In clinical practice there are four basic approaches to examine the role of inflammatory mediators: (1) blood sampling (both arterial and jugular venous), (2) CSF sampling, (3) microdialysis, and (4) direct tissue sampling from ex vivo or postmortem tissue. In addition, PET studies may be used to examine microglial activation. Blood sampling is the easiest technique because it is readily available, can be easily repeated, requires no specialized equipment, and cytokines can be screened for with multiplex assay techniques. However, cytokines in arterial blood samples may indicate both intracranial and extracranial pathology. Paired arterial and jugular venous sampling can be used to help examine the relative contributions of the brain or the systemic inflammatory response. However, detection of a gradient is not always feasible because the absolute concentrations of some cytokines are close to the limit of sensitivity of the assay techniques.

External ventricular drainage when used provides a useful method to evaluate CSF inflammation because CSF production of cytokines is thought to represent brain production. However, the concentration of a cytokine may depend on how the CSF is drained (i.e., intermittently or continuously) and CSF production. In addition, it is unclear whether CSF drainage is a method to eliminate various cytokines (i.e., is “therapeutic”). This then raises the question of the biologic relevance of any immune mediator detected in the CSF.

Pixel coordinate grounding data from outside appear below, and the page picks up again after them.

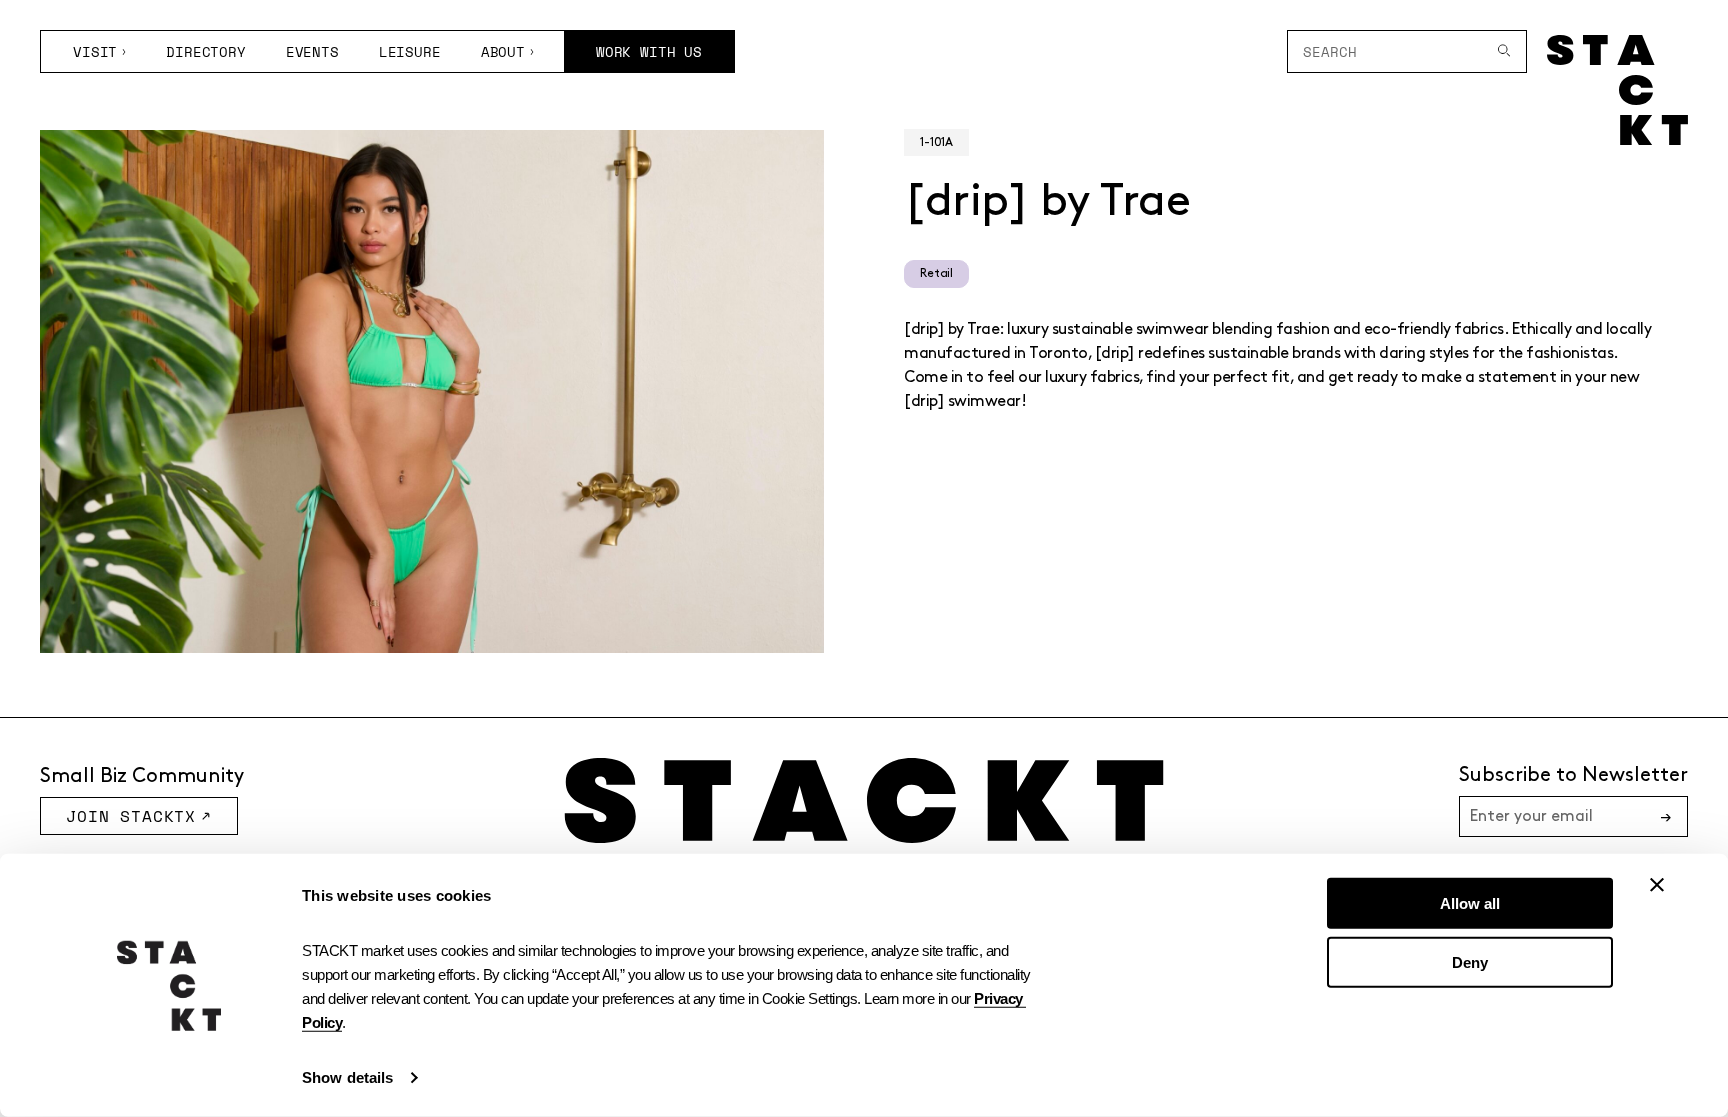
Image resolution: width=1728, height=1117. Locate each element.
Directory (206, 51)
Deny (1470, 961)
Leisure (410, 51)
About (503, 51)
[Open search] (1504, 51)
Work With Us (649, 51)
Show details (347, 1077)
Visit (95, 51)
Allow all (1470, 903)
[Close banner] (1657, 885)
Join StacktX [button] (131, 816)
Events (312, 51)
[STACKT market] (864, 800)
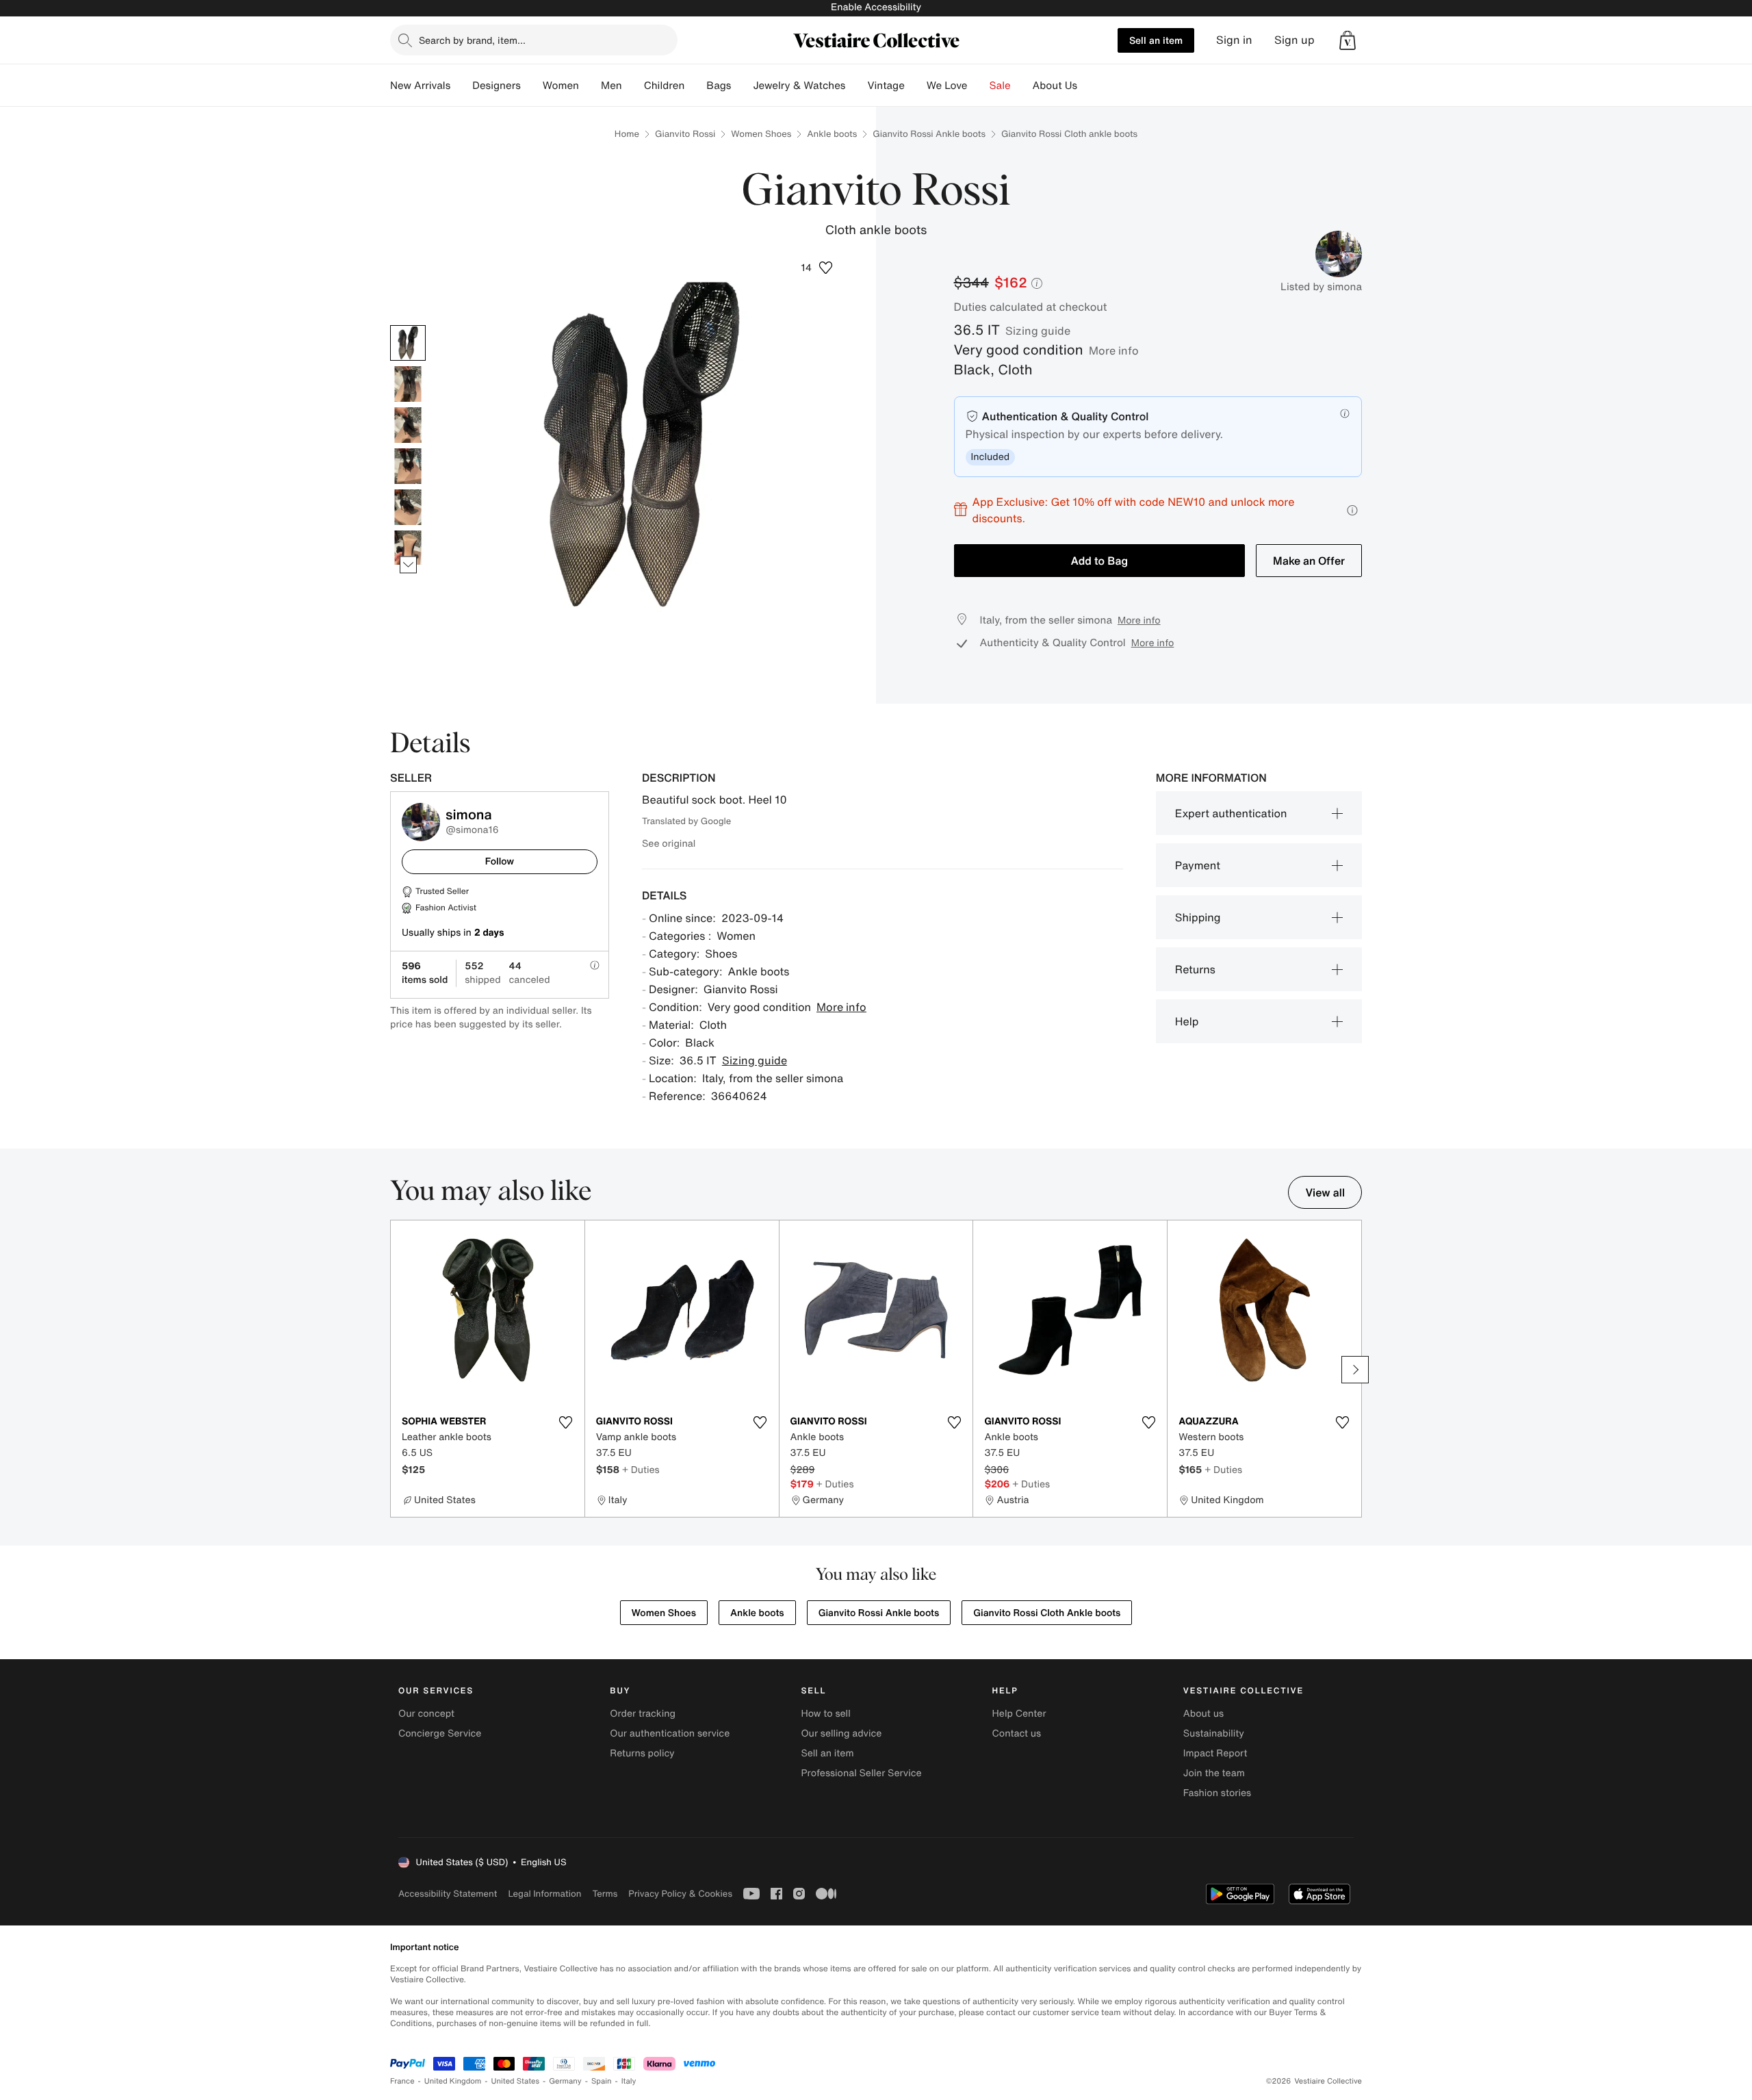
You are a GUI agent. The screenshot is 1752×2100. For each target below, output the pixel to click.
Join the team (1214, 1773)
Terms (604, 1893)
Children (664, 85)
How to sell (825, 1713)
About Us (1055, 85)
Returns (1195, 969)
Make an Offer (1309, 560)
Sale (1000, 85)
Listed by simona (1321, 287)
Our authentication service (670, 1733)
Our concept (426, 1713)
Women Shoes (761, 133)
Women (561, 85)
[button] (1347, 40)
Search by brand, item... (472, 40)
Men (611, 85)
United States (515, 2081)
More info (1114, 350)
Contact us (1017, 1733)
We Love (947, 85)
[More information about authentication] (1345, 413)
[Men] (633, 85)
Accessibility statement (447, 1893)
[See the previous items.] (408, 324)
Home (627, 133)
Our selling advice (841, 1733)
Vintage (885, 85)
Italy (628, 2081)
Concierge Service (439, 1733)
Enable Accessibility (876, 7)
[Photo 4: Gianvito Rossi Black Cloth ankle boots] (408, 466)
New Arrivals (420, 85)
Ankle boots (832, 133)
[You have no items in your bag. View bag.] (1347, 40)
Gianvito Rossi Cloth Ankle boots (1046, 1613)
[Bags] (741, 85)
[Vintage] (915, 85)
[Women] (589, 85)
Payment (1197, 865)
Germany (565, 2081)
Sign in (1234, 40)
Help (1187, 1021)
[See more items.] (408, 564)
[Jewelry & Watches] (856, 85)
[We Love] (978, 85)
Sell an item (1156, 40)
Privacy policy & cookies (680, 1893)
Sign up (1294, 40)
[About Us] (1088, 85)
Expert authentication (1231, 813)
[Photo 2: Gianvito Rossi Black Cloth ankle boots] (408, 384)
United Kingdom (453, 2081)
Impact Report (1215, 1753)
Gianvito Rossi (685, 133)
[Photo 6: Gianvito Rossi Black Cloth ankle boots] (408, 548)
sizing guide (1037, 330)
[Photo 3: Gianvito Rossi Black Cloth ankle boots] (408, 425)
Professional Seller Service (861, 1773)
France (402, 2081)
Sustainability (1213, 1733)
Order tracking (642, 1713)
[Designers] (531, 85)
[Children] (695, 85)
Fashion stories (1217, 1793)
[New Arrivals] (461, 85)
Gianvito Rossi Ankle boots (929, 133)
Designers (496, 85)
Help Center (1019, 1713)
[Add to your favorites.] (566, 1422)
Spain (601, 2081)
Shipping (1198, 917)
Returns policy (642, 1753)
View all (1325, 1192)
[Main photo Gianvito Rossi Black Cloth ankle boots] (408, 343)
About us (1203, 1713)
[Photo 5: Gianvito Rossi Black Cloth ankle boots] (408, 507)
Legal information (544, 1893)
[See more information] (1352, 510)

Microdialysis continuously samples the brain interstitial space (see Chapter 36 ). This may be the most biologically relevant compartment because inflammatory mediators are secreted here and act on their surface membrane target receptors. It can be difficult to assay cytokines and inflammatory mediators using microdialysis because these proteins have a greater molecular weight than the metabolic intermediaries (glucose, lactate, pyruvate) commonly examined with this technique. Consequently cytokines diffuse across the microdialysis membrane at a slower rate, and a smaller proportion crosses into the catheter (i.e., the relative recovery is low). Several techniques can be used to address this, including use of catheters with larger molecular weight cutoff membranes (e.g., 100 kDa), addition of colloids (such as dextrans or albumin) to the perfusate, and use of sensitive multiplex techniques to assay the cytokines (e.g., the Luminex xMAP platform). In the laboratory setting cytokine binders (e.g., heparin) have been added to the perfusion fluid. This has not been used clinically because it is conceivable that heparin is lost from the perfusate into the ECF.